Moving from the outside in

Clockwise: A tourist tries a hand at shaving wood under the instruction of a Yonglian villager. A Yonglian villager surnamed Chen weaves bamboo wares. Elderly people in Yonglian enjoy billiards. Photos by Gao Erqiang / China Daily

Zhangjiagang's government is innovating policies to transform its migrant workers into 'new citizens'. Chen Jie and Erik Nilsson report in Zhangjiagang, Jiangsu province.

Fan Huiping has seen both sides of migrant life. He joined the exodus of workers who left Jiangsu province's Zhangjiagang city in the 1980s, when it was a poor farming settlement. He now lives among the 600,000 migrants who flock to his hometown-turned-boomtown, where the average annual per capita GDP is about $23,000 - 4 times the national figure. That's why he supports the city government's New Citizens Initiative, which seeks to better balance privileges enjoyed by migrants - whom the city instead calls "new citizens" - and locals.
◇ ◇ ◇ ◇ ◇
▶ _Task prompt_
In the article on Zhangjiagang's migrant workers, rewrite the stretch from "Fan Huiping has" through "- and locals.", replacing "exodus" with "wave".

▶ _Data excerpt_
◇ ◇ ◇ ◇ ◇
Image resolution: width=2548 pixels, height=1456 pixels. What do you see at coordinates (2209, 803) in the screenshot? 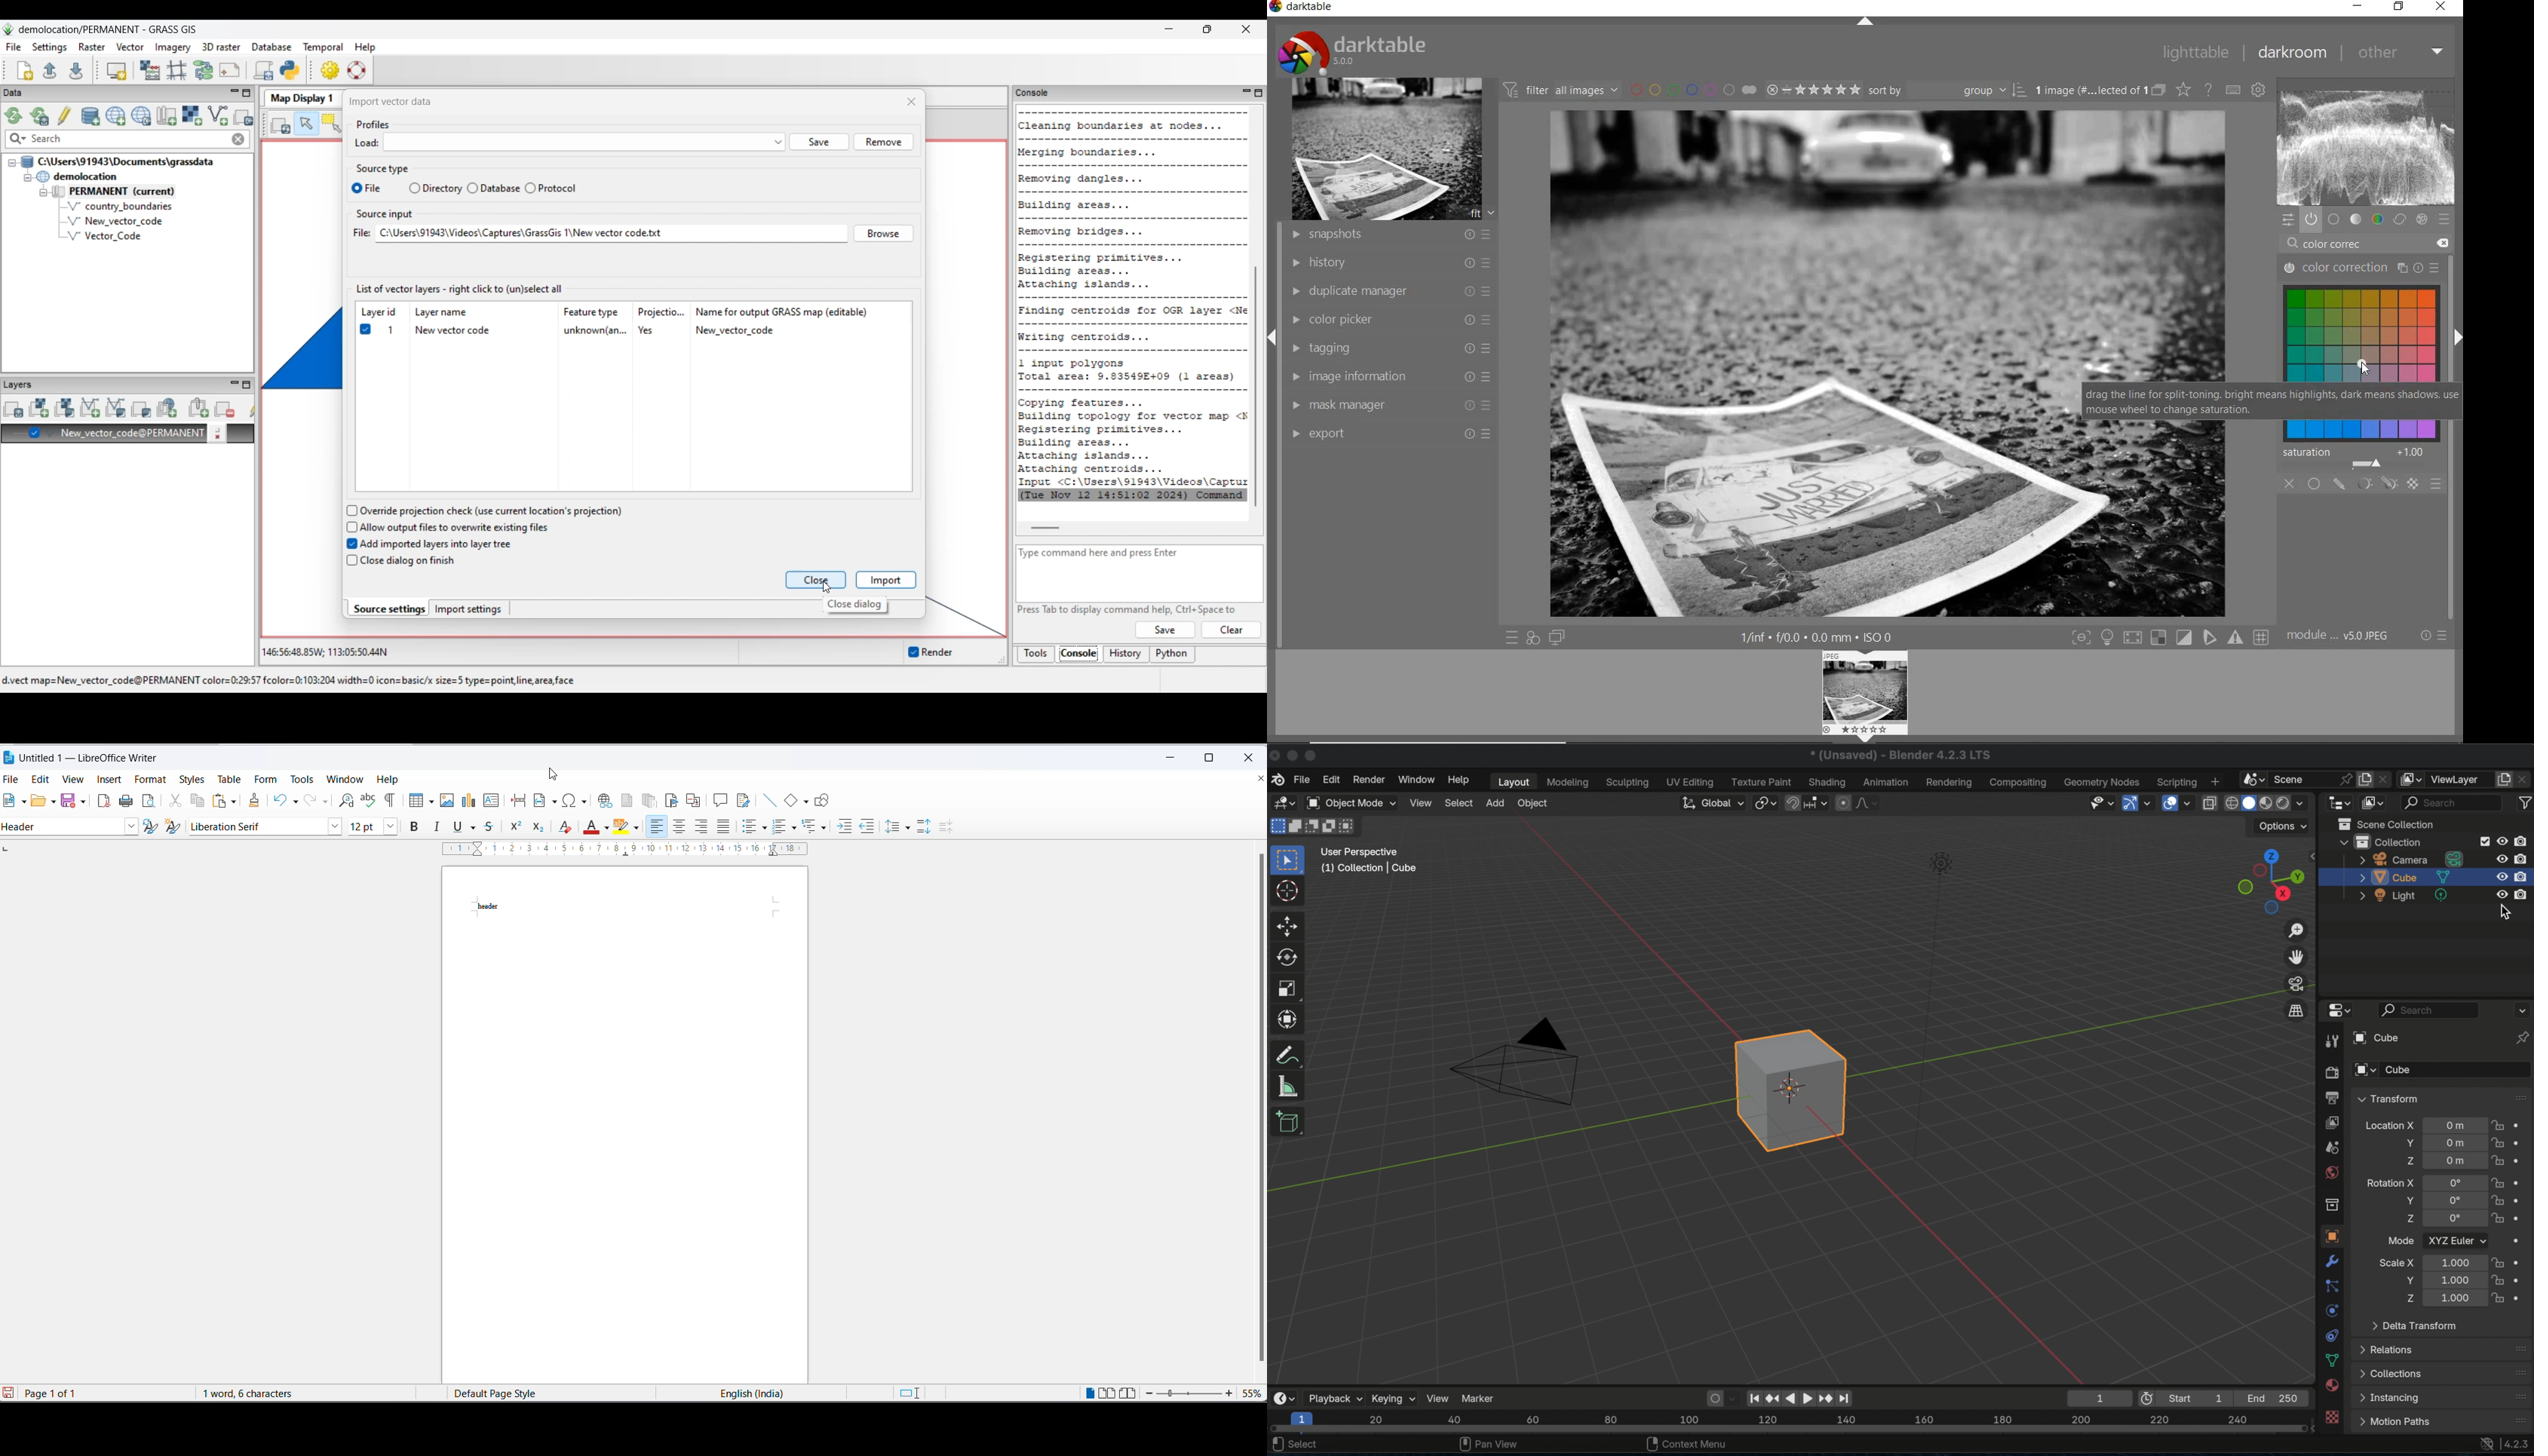
I see `toggle x ray` at bounding box center [2209, 803].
◇ ◇ ◇ ◇ ◇
▶ _Result_
Fan Huiping has seen both sides of migrant life. He joined the wave of workers who left Jiangsu province's Zhangjiagang city in the 1980s, when it was a poor farming settlement. He now lives among the 600,000 migrants who flock to his hometown-turned-boomtown, where the average annual per capita GDP is about $23,000 - 4 times the national figure. That's why he supports the city government's New Citizens Initiative, which seeks to better balance privileges enjoyed by migrants - whom the city instead calls "new citizens" - and locals.